С долей ехидства подумав, что кому-то не помешало бы сейчас начать молиться, я щёлкнула пальцами. Точно в тот момент, когда звук уже не звучал, но ещё и не затих окончательно, подхваченный песчинками под змеиными покровами, тихо шепнула:
— SharhassssNesss'A!
Обилие шипящих в который раз привело к тому, что я послала мысленные лучи «добра» в сторону того, кто создал этот язык. Затем я ещё помню удивление своего верхового змея. И после этого наступила тьма.
…Тихо. И если честно зябко. Я ничего не вижу. Вокруг никого нет и ничего. Нет света, даже самого маленького, серого источника. Ничего, за что мог бы зацепиться мой взгляд. Тьма одинакова — она и снаружи, и внутри. Беспросветна.

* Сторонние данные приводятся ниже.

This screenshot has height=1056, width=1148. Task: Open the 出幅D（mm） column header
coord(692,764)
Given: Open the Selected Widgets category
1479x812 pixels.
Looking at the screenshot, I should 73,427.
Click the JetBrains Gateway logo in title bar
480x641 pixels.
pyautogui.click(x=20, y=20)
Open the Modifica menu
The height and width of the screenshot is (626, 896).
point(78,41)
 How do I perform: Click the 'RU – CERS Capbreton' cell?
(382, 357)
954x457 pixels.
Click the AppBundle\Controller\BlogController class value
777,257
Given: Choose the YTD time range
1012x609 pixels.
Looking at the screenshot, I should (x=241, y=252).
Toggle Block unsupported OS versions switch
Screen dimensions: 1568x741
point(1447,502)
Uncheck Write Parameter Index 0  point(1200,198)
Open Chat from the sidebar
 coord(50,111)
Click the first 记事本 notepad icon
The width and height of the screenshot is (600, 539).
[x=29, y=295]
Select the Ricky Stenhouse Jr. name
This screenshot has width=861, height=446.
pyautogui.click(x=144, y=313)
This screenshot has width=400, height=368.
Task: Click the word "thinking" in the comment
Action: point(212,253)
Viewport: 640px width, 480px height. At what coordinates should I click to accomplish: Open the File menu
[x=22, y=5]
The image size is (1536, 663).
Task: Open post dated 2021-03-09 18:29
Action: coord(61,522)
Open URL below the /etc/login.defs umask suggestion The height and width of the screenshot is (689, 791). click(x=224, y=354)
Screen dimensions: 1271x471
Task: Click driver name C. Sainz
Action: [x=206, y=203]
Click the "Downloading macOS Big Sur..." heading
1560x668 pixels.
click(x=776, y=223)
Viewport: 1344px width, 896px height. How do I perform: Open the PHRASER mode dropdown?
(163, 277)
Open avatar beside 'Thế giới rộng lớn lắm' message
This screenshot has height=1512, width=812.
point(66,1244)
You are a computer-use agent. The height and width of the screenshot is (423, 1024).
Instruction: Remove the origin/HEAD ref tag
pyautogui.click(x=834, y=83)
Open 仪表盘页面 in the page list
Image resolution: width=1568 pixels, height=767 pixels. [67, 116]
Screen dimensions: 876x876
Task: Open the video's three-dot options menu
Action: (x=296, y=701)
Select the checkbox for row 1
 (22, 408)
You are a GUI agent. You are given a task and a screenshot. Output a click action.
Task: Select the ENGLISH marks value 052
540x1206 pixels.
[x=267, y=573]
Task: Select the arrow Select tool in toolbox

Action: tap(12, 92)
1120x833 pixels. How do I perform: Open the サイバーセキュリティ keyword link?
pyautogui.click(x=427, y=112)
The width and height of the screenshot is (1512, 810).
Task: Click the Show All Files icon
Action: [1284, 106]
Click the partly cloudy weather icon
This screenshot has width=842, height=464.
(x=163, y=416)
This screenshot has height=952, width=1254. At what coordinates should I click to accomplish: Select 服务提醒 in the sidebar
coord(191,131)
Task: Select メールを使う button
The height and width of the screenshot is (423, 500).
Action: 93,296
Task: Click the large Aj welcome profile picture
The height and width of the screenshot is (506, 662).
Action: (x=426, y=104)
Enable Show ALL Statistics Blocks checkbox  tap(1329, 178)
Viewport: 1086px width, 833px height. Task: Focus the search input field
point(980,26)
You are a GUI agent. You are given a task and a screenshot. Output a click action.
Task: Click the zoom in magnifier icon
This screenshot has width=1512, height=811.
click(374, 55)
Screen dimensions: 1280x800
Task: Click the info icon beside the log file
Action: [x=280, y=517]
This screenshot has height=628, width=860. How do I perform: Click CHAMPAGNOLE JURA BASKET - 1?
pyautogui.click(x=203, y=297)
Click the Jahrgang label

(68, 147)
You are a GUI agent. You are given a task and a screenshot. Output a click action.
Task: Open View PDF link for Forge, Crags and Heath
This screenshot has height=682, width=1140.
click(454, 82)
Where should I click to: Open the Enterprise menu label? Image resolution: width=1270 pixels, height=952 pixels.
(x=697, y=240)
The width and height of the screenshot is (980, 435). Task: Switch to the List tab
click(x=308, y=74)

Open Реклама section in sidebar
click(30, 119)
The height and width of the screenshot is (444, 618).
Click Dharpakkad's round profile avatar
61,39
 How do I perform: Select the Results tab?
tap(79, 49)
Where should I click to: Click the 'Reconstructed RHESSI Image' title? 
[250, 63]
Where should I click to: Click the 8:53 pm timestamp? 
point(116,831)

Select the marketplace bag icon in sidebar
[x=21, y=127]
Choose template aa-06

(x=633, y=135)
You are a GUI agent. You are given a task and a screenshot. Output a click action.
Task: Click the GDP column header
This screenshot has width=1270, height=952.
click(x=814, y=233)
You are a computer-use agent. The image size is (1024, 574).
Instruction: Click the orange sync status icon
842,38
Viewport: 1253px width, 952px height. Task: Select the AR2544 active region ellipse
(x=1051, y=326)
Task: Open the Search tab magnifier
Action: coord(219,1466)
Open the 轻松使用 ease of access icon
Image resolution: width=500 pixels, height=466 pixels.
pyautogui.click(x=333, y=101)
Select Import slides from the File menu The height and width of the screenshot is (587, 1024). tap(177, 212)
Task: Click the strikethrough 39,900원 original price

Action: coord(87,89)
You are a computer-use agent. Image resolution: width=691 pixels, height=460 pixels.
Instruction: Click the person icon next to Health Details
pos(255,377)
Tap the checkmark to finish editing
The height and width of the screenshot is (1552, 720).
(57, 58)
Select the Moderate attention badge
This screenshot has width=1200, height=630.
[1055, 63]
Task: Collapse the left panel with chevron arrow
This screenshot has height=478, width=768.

Мне совсем не страшно, словно на какой-то миг я превратилась вещь в себе. Я слушаю своё дыхание, слушаю окружающий мир… но ничего в нём не слышу. На миг возникает вопрос, а есть ли он? Остался? Чувство паники острым наждачным песком скользит по оголённым нервам, но тьма успокаивает:
— Всё хорошо, слушай.
И я слушаю.
Вокруг всё спокойно, я недвижима и совсем не ощущаю своего тела. Оно есть?
Пришедшая мысль меня не пугает, наоборот, я прислушиваюсь к себе с интересом. Я — есть?
Я мыслю. В голове лениво пролистываются мысли, шуршат, поскрипывают, как песчинки в часах, скользя сквозь узкое горло. Я тоже такая песчинка. Я шуршу, куда-то пытаясь попасть, отмеряя чьё-то время. И нет. У меня нет тела!
Но было?
Да? Нет? Не помню? Не знаю…
Все ответы кажутся неверными, а вслед за ними приходит понимание и пробуждение…
Я лежала на песке, вокруг меня была тьма. Но живая. Не знаю, как объяснить это ощущение, когда находишься в каком-то месте, мешающем видеть окружающий мир. Я слышала пустыню так, когда находилась в своём шатре, под укрытием полога. Так и сейчас. Я была где-то, а отделённый от меня стеной был живой дышащий мир. Я слышала шум волн. Они накатывались на берег, шумели прибоем и снова откатывались. Это была не песчаная волна. Та хоть и слитная, шумит-перешёптывается, перекатывается, но я слышала в этой волне голос каждой песчинки, а здесь этого не было. Была одна волна, единая, мощная, неудержимая, набегающая на поверхность стремительным потоком и возвращающаяся обратно, в такую же массу. За каждой этой волной ощущалась пугающая мощь чего-то, с чем я никогда не сталкивалась.